## Problem to work on
Report every line of the records that contains the word "agent".

══════

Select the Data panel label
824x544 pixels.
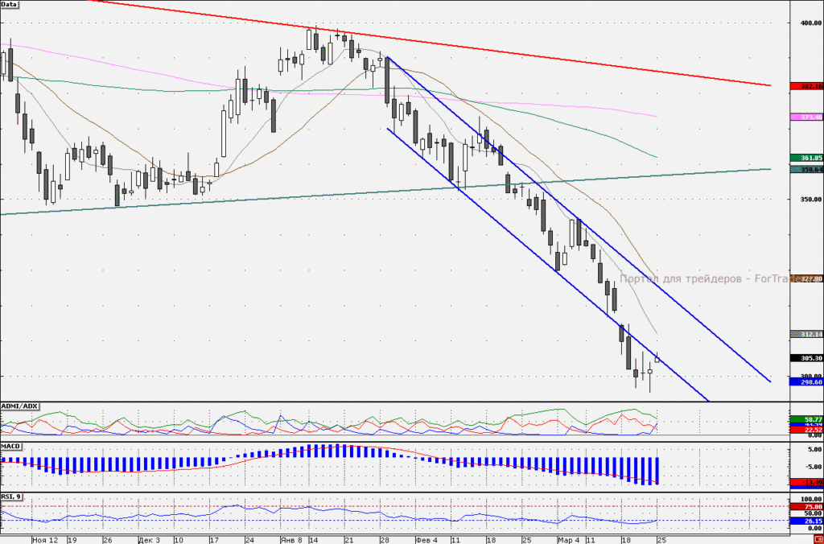pos(10,4)
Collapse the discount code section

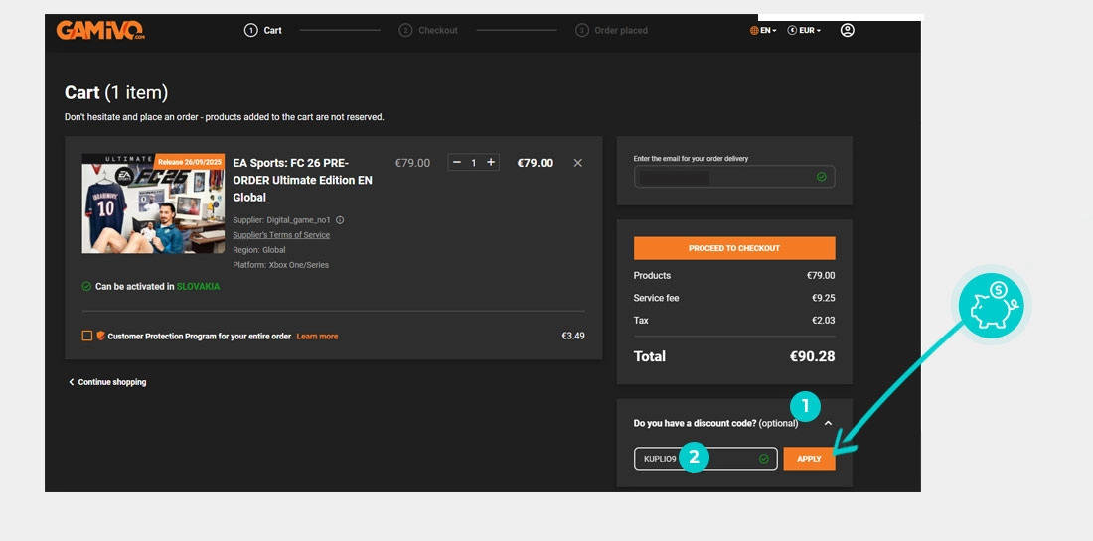coord(828,424)
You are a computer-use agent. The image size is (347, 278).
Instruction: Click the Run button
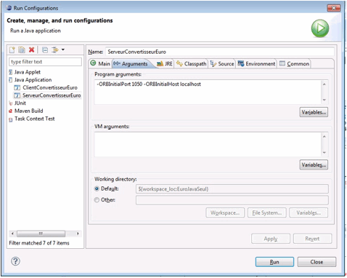(274, 262)
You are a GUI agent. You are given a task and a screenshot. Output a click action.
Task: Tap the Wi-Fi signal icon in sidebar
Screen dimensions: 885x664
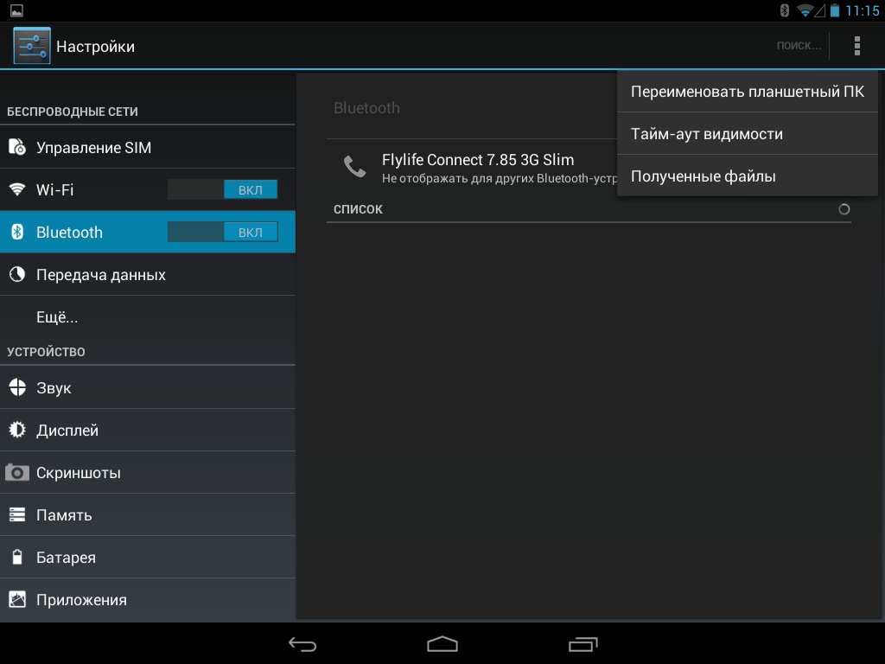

══════

## Completed exercise
You are a computer-use agent. The image size is (347, 278).
You are a GUI agent. You are given a task and a screenshot. Output a click action.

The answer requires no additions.